● Exercise prompt:
Starting with the first line below, extract each line through the one that contains "Viewport: 1284px width, 952px height.", inclusive, excluding pictures.

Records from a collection
◇ ◇ ◇

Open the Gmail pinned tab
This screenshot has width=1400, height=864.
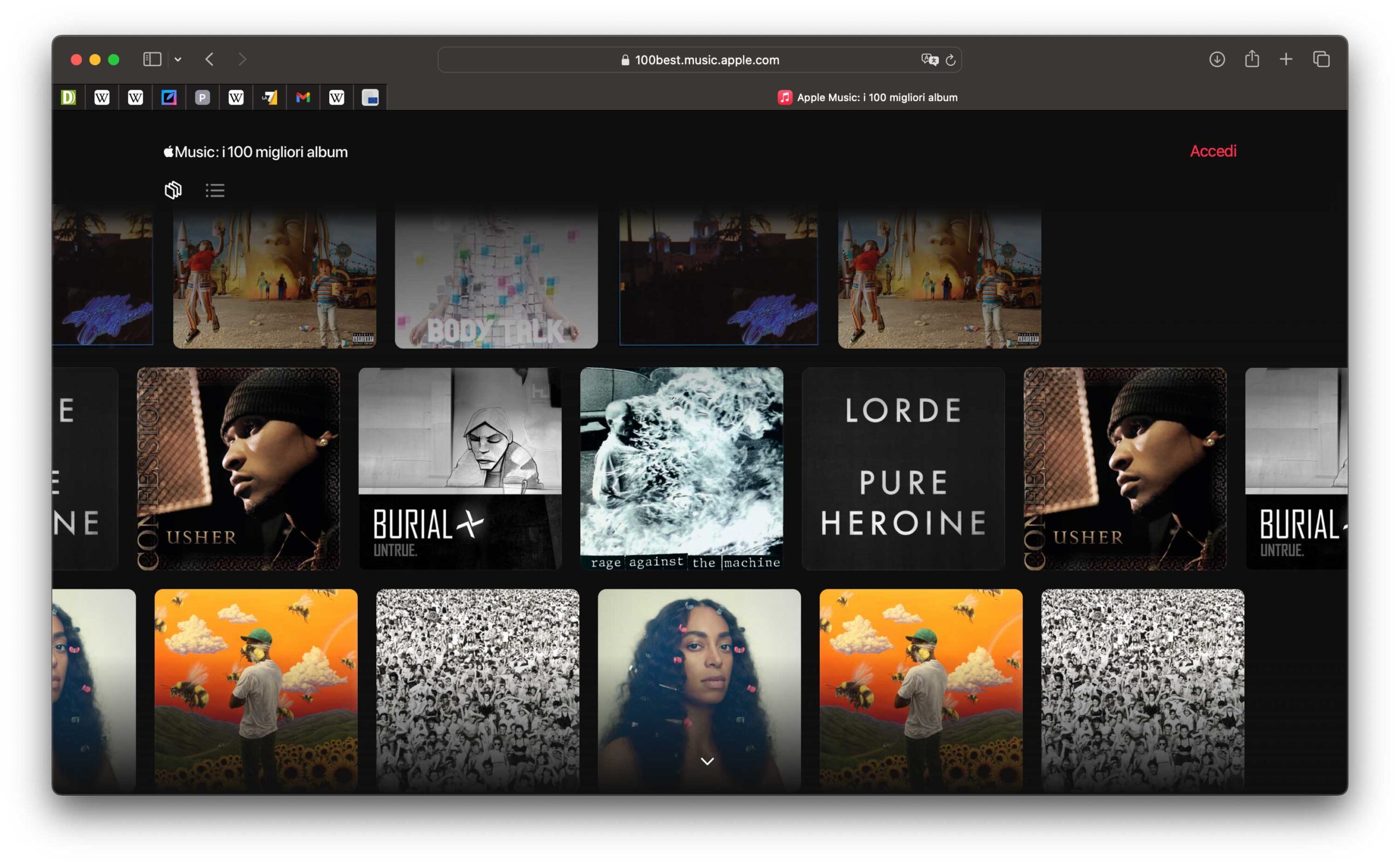click(x=303, y=98)
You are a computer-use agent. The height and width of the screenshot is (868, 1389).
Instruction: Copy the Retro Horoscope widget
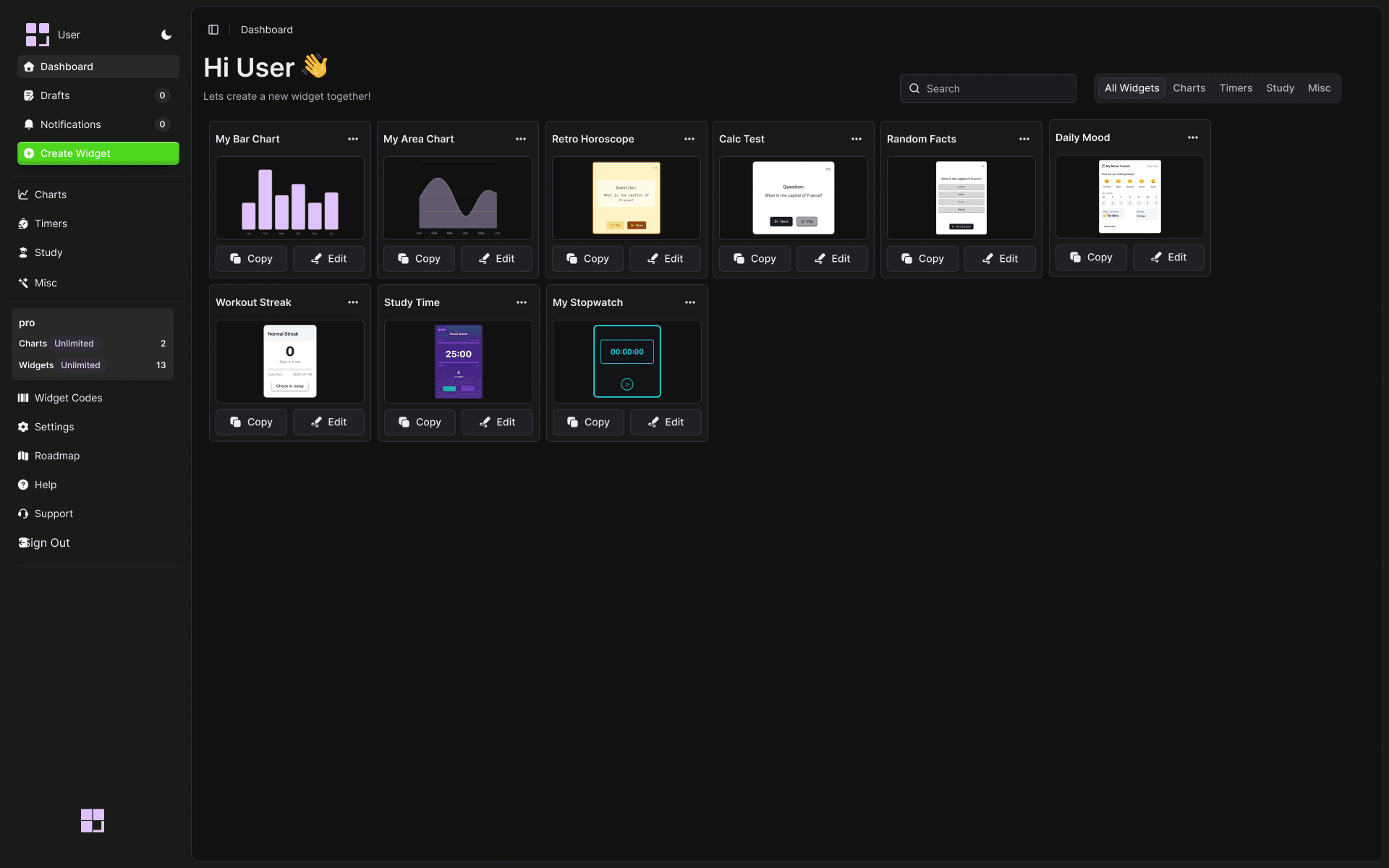coord(587,258)
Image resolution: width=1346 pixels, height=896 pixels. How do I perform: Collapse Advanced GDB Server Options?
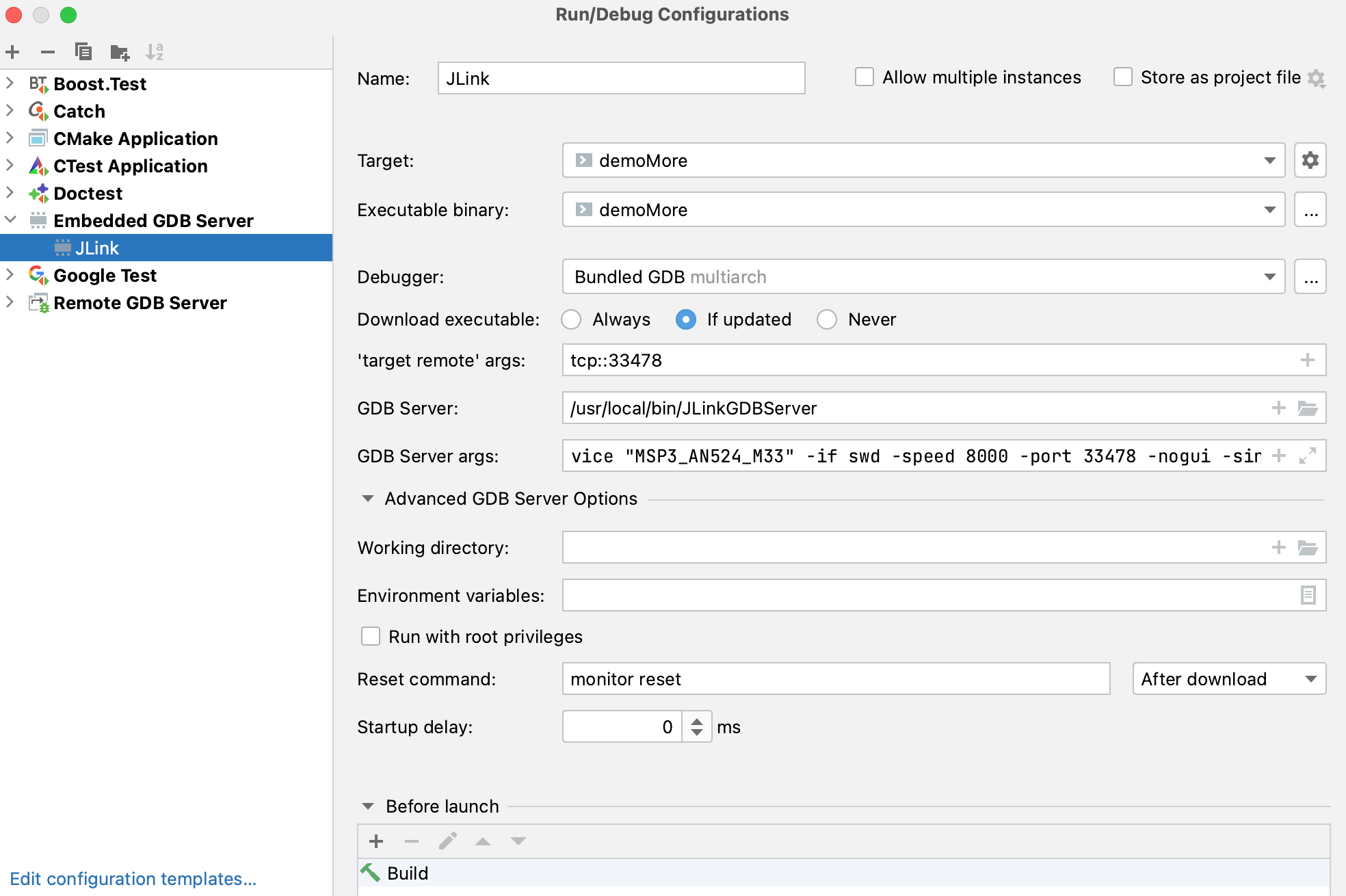point(368,499)
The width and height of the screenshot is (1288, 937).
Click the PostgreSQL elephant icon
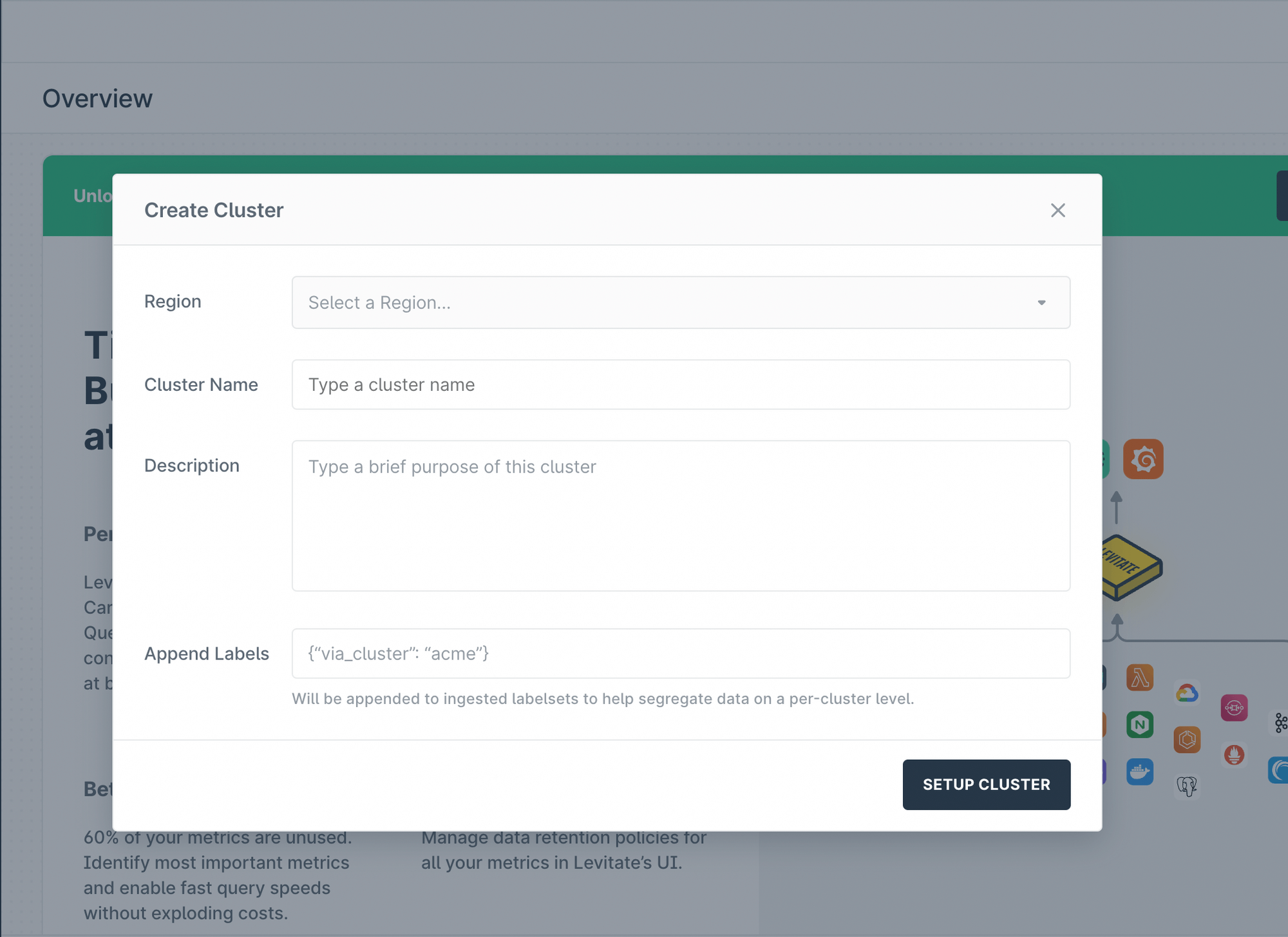tap(1186, 786)
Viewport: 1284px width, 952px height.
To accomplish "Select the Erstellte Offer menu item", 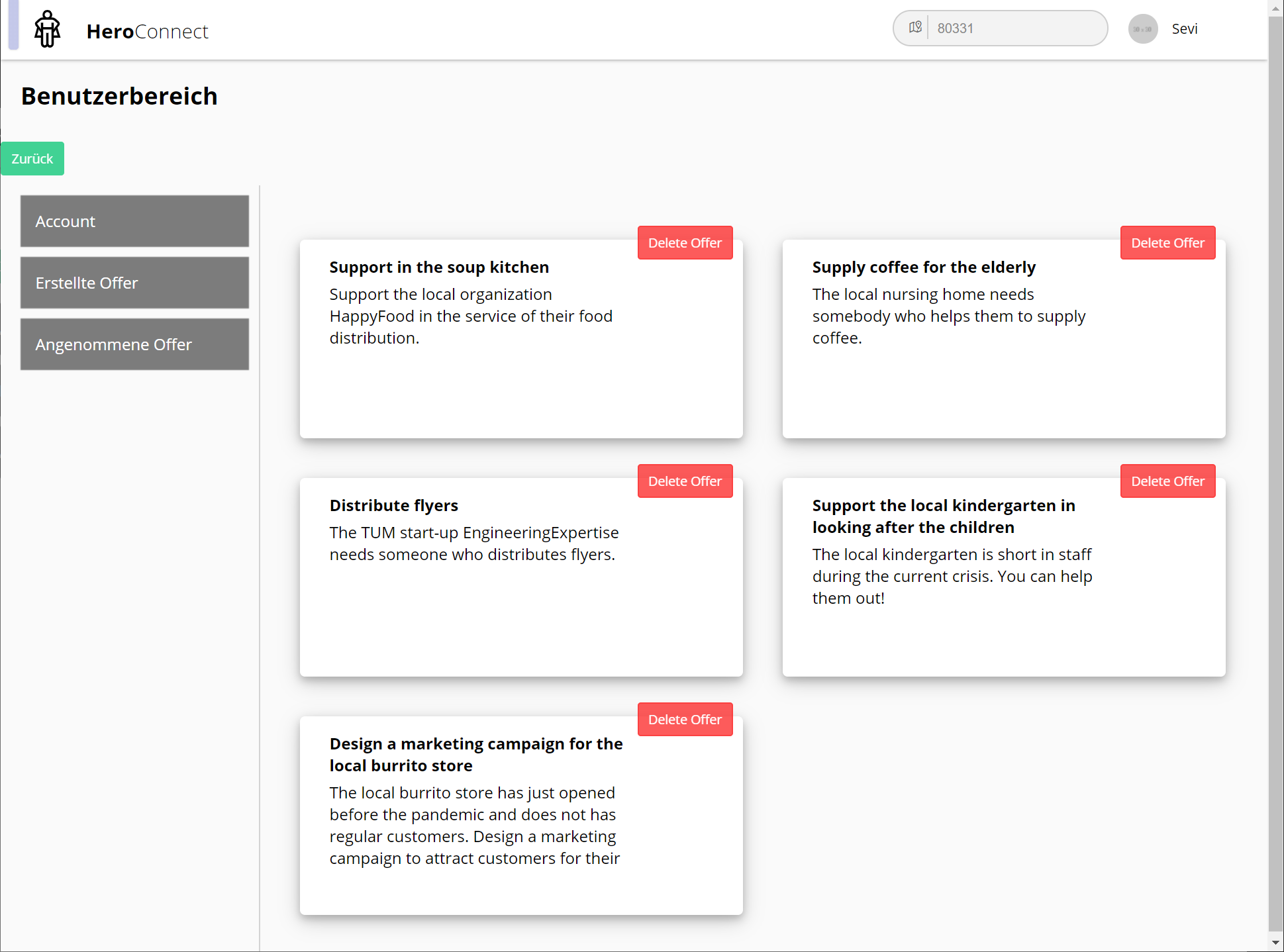I will click(134, 283).
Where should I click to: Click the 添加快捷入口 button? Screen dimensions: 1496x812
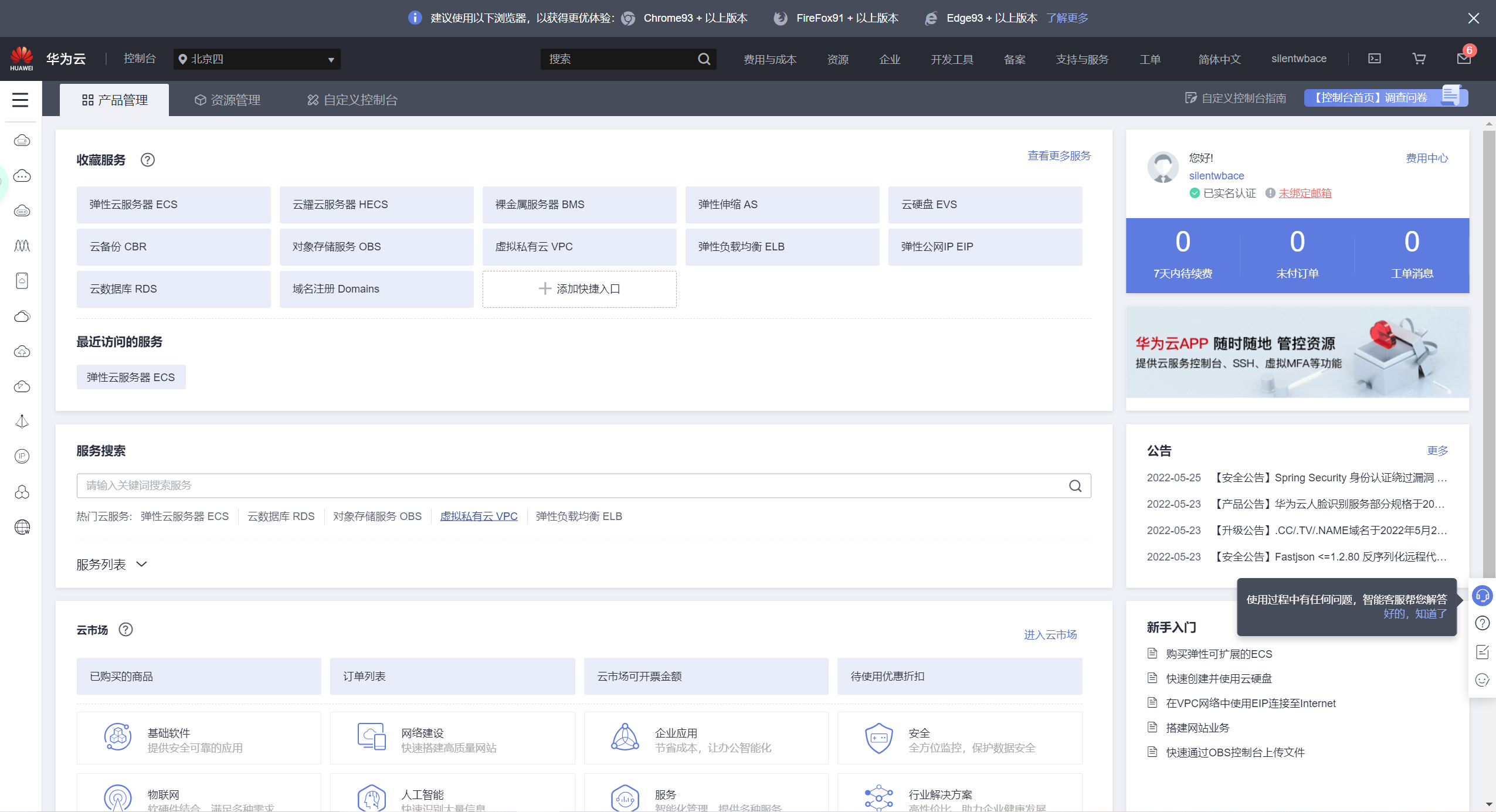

◇ ◇ ◇

● Solution to this task:
Open the Gmail pinned tab
This screenshot has width=1400, height=864.
click(x=303, y=98)
You are a computer-use agent. The height and width of the screenshot is (868, 1389).
Instruction: Copy the Retro Horoscope widget
coord(587,258)
Image resolution: width=1346 pixels, height=896 pixels. How do I perform: Collapse Advanced GDB Server Options?
point(368,499)
The width and height of the screenshot is (1288, 937).
Click the PostgreSQL elephant icon
tap(1186, 786)
Viewport: 1284px width, 952px height.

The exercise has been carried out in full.